__Work request__
Return every entry exactly. Leave nothing out.

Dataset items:
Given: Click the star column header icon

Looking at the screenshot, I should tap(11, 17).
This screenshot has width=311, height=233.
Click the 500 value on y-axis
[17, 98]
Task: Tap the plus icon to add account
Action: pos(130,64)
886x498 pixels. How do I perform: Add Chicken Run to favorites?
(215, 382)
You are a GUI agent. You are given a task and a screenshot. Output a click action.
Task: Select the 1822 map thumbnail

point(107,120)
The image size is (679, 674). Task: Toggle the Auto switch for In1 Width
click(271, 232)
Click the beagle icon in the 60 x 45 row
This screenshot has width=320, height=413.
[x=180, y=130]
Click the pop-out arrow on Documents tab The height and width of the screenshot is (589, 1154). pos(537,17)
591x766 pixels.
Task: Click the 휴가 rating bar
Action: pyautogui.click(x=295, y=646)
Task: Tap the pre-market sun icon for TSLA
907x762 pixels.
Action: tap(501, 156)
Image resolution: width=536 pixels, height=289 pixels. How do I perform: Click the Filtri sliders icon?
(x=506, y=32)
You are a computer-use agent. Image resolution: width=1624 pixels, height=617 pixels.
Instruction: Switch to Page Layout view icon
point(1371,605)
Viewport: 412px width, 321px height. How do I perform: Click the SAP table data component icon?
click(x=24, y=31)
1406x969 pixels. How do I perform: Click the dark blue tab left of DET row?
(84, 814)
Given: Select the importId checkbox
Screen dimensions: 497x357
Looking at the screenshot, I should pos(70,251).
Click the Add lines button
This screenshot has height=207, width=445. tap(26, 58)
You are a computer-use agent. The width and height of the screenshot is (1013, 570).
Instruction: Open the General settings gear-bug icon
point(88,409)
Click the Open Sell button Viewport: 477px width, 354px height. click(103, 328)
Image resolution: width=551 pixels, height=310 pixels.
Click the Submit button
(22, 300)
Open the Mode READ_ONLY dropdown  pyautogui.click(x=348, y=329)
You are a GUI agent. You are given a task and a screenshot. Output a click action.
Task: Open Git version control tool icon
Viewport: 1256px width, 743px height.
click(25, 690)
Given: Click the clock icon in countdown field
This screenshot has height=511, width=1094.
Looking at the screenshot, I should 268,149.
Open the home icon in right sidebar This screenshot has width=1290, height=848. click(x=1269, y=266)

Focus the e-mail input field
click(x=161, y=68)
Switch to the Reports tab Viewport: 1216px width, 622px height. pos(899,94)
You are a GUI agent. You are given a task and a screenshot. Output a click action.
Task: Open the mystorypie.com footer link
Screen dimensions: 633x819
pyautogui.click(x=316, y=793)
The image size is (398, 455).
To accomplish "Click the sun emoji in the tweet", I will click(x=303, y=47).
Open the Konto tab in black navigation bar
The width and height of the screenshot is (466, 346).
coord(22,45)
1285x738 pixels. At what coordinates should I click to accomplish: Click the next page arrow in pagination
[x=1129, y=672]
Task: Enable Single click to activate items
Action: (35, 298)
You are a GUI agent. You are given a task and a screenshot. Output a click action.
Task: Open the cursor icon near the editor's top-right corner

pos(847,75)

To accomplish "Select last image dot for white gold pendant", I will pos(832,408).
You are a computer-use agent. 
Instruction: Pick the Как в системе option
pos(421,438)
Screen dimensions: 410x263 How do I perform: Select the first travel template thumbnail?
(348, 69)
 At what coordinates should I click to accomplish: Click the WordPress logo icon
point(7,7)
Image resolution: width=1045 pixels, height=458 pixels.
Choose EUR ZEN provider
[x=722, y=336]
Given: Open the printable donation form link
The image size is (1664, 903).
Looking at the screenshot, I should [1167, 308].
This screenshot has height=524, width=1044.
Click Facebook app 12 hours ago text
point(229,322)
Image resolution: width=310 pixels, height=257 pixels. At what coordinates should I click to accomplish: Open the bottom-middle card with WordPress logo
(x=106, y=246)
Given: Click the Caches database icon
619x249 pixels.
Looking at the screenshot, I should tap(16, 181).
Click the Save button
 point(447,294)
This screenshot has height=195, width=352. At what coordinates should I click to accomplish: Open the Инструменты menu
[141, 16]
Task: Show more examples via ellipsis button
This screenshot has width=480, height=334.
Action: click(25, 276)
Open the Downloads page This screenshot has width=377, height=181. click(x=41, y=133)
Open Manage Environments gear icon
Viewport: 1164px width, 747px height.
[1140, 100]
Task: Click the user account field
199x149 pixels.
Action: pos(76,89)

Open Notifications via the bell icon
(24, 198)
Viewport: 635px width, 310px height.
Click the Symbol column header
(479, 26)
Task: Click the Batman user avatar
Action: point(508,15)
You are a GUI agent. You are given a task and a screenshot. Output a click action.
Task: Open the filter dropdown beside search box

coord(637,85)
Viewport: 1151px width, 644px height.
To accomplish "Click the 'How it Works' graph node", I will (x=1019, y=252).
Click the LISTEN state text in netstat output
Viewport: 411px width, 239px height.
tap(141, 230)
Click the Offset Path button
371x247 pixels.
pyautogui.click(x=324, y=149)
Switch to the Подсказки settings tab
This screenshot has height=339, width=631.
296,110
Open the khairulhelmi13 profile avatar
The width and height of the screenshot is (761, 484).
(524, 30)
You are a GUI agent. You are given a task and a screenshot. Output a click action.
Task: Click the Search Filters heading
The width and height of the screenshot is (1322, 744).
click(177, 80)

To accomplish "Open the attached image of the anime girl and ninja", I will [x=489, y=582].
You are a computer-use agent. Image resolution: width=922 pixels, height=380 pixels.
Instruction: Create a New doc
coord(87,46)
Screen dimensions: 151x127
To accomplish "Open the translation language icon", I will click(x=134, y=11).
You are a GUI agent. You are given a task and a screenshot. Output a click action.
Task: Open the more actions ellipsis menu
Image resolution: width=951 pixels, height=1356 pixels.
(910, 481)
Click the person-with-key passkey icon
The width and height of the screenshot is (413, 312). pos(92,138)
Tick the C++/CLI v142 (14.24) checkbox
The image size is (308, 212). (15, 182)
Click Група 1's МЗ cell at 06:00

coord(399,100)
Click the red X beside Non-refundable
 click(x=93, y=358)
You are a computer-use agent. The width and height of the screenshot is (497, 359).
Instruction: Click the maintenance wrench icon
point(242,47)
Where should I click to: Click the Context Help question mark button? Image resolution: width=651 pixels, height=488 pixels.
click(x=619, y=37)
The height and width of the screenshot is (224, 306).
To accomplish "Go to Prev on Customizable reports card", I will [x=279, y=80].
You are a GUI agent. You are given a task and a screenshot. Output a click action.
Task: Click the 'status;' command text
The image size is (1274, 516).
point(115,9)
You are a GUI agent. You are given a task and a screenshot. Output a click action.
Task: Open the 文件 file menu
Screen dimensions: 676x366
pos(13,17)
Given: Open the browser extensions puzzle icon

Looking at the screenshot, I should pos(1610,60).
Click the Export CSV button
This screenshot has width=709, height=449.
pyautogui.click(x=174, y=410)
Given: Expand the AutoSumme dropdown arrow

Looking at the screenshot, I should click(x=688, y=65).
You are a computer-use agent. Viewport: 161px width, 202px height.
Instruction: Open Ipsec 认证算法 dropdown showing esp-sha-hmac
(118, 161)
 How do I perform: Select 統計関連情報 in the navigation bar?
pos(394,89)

__Answer to the exercise__
Given: Click the star column header icon

Looking at the screenshot, I should tap(11, 17).
This screenshot has width=311, height=233.
Click the 500 value on y-axis
[17, 98]
Task: Tap the plus icon to add account
Action: pos(130,64)
886x498 pixels. How do I perform: Add Chicken Run to favorites?
(215, 382)
You are a GUI agent. You are given a task and a screenshot. Output a click action.
Task: Select the 1822 map thumbnail

point(107,120)
The image size is (679, 674). Task: Toggle the Auto switch for In1 Width
click(271, 232)
Click the beagle icon in the 60 x 45 row
This screenshot has width=320, height=413.
[x=180, y=130]
Click the pop-out arrow on Documents tab The height and width of the screenshot is (589, 1154). pos(537,17)
591x766 pixels.
Task: Click the 휴가 rating bar
Action: pyautogui.click(x=295, y=646)
Task: Tap the pre-market sun icon for TSLA
907x762 pixels.
Action: tap(501, 156)
Image resolution: width=536 pixels, height=289 pixels. How do I perform: Click the Filtri sliders icon?
(x=506, y=32)
You are a computer-use agent. Image resolution: width=1624 pixels, height=617 pixels.
Instruction: Switch to Page Layout view icon
point(1371,605)
Viewport: 412px width, 321px height. How do I perform: Click the SAP table data component icon?
click(x=24, y=31)
1406x969 pixels. How do I perform: Click the dark blue tab left of DET row?
(84, 814)
Given: Select the importId checkbox
Screen dimensions: 497x357
Looking at the screenshot, I should pos(70,251).
Click the Add lines button
This screenshot has height=207, width=445. tap(26, 58)
You are a computer-use agent. The width and height of the screenshot is (1013, 570).
Instruction: Open the General settings gear-bug icon
point(88,409)
Click the Open Sell button Viewport: 477px width, 354px height. click(103, 328)
Image resolution: width=551 pixels, height=310 pixels.
Click the Submit button
(22, 300)
Open the Mode READ_ONLY dropdown  pyautogui.click(x=348, y=329)
You are a GUI agent. You are given a task and a screenshot. Output a click action.
Task: Open Git version control tool icon
Viewport: 1256px width, 743px height.
click(25, 690)
Given: Click the clock icon in countdown field
This screenshot has height=511, width=1094.
Looking at the screenshot, I should 268,149.
Open the home icon in right sidebar This screenshot has width=1290, height=848. click(x=1269, y=266)

Focus the e-mail input field
click(x=161, y=68)
Switch to the Reports tab Viewport: 1216px width, 622px height. pos(899,94)
You are a GUI agent. You are given a task and a screenshot. Output a click action.
Task: Open the mystorypie.com footer link
Screen dimensions: 633x819
pyautogui.click(x=316, y=793)
The image size is (398, 455).
To accomplish "Click the sun emoji in the tweet", I will click(x=303, y=47).
Open the Konto tab in black navigation bar
The width and height of the screenshot is (466, 346).
coord(22,45)
1285x738 pixels. At what coordinates should I click to accomplish: Click the next page arrow in pagination
[x=1129, y=672]
Task: Enable Single click to activate items
Action: (35, 298)
You are a GUI agent. You are given a task and a screenshot. Output a click action.
Task: Open the cursor icon near the editor's top-right corner

pos(847,75)

To accomplish "Select last image dot for white gold pendant", I will pos(832,408).
You are a computer-use agent. 
Instruction: Pick the Как в системе option
pos(421,438)
Screen dimensions: 410x263 How do I perform: Select the first travel template thumbnail?
(348, 69)
 At what coordinates should I click to accomplish: Click the WordPress logo icon
point(7,7)
Image resolution: width=1045 pixels, height=458 pixels.
Choose EUR ZEN provider
[x=722, y=336]
Given: Open the printable donation form link
The image size is (1664, 903).
Looking at the screenshot, I should [1167, 308].
This screenshot has height=524, width=1044.
Click Facebook app 12 hours ago text
point(229,322)
Image resolution: width=310 pixels, height=257 pixels. At what coordinates should I click to accomplish: Open the bottom-middle card with WordPress logo
(x=106, y=246)
Given: Click the Caches database icon
619x249 pixels.
Looking at the screenshot, I should tap(16, 181).
Click the Save button
 point(447,294)
This screenshot has height=195, width=352. At what coordinates should I click to accomplish: Open the Инструменты menu
[141, 16]
Task: Show more examples via ellipsis button
This screenshot has width=480, height=334.
Action: click(25, 276)
Open the Downloads page This screenshot has width=377, height=181. click(x=41, y=133)
Open Manage Environments gear icon
Viewport: 1164px width, 747px height.
[1140, 100]
Task: Click the user account field
199x149 pixels.
Action: pos(76,89)

Open Notifications via the bell icon
(24, 198)
Viewport: 635px width, 310px height.
Click the Symbol column header
(479, 26)
Task: Click the Batman user avatar
Action: point(508,15)
You are a GUI agent. You are given a task and a screenshot. Output a click action.
Task: Open the filter dropdown beside search box

coord(637,85)
Viewport: 1151px width, 644px height.
To accomplish "Click the 'How it Works' graph node", I will (x=1019, y=252).
Click the LISTEN state text in netstat output
Viewport: 411px width, 239px height.
tap(141, 230)
Click the Offset Path button
371x247 pixels.
pyautogui.click(x=324, y=149)
Switch to the Подсказки settings tab
This screenshot has height=339, width=631.
296,110
Open the khairulhelmi13 profile avatar
The width and height of the screenshot is (761, 484).
(524, 30)
You are a GUI agent. You are given a task and a screenshot. Output a click action.
Task: Click the Search Filters heading
The width and height of the screenshot is (1322, 744).
click(177, 80)

To accomplish "Open the attached image of the anime girl and ninja", I will [x=489, y=582].
You are a computer-use agent. Image resolution: width=922 pixels, height=380 pixels.
Instruction: Create a New doc
coord(87,46)
Screen dimensions: 151x127
To accomplish "Open the translation language icon", I will click(x=134, y=11).
You are a GUI agent. You are given a task and a screenshot. Output a click action.
Task: Open the more actions ellipsis menu
Image resolution: width=951 pixels, height=1356 pixels.
(910, 481)
Click the person-with-key passkey icon
The width and height of the screenshot is (413, 312). pos(92,138)
Tick the C++/CLI v142 (14.24) checkbox
The image size is (308, 212). (15, 182)
Click Група 1's МЗ cell at 06:00

coord(399,100)
Click the red X beside Non-refundable
 click(x=93, y=358)
You are a computer-use agent. The width and height of the screenshot is (497, 359).
Instruction: Click the maintenance wrench icon
point(242,47)
Where should I click to: Click the Context Help question mark button? Image resolution: width=651 pixels, height=488 pixels.
click(x=619, y=37)
The height and width of the screenshot is (224, 306).
To accomplish "Go to Prev on Customizable reports card", I will [x=279, y=80].
You are a GUI agent. You are given a task and a screenshot. Output a click action.
Task: Click the 'status;' command text
The image size is (1274, 516).
point(115,9)
You are a GUI agent. You are given a task and a screenshot. Output a click action.
Task: Open the 文件 file menu
Screen dimensions: 676x366
pos(13,17)
Given: Open the browser extensions puzzle icon

Looking at the screenshot, I should pos(1610,60).
Click the Export CSV button
This screenshot has width=709, height=449.
pyautogui.click(x=174, y=410)
Given: Expand the AutoSumme dropdown arrow

Looking at the screenshot, I should click(x=688, y=65).
You are a computer-use agent. Viewport: 161px width, 202px height.
Instruction: Open Ipsec 认证算法 dropdown showing esp-sha-hmac
(118, 161)
 How do I perform: Select 統計関連情報 in the navigation bar?
pos(394,89)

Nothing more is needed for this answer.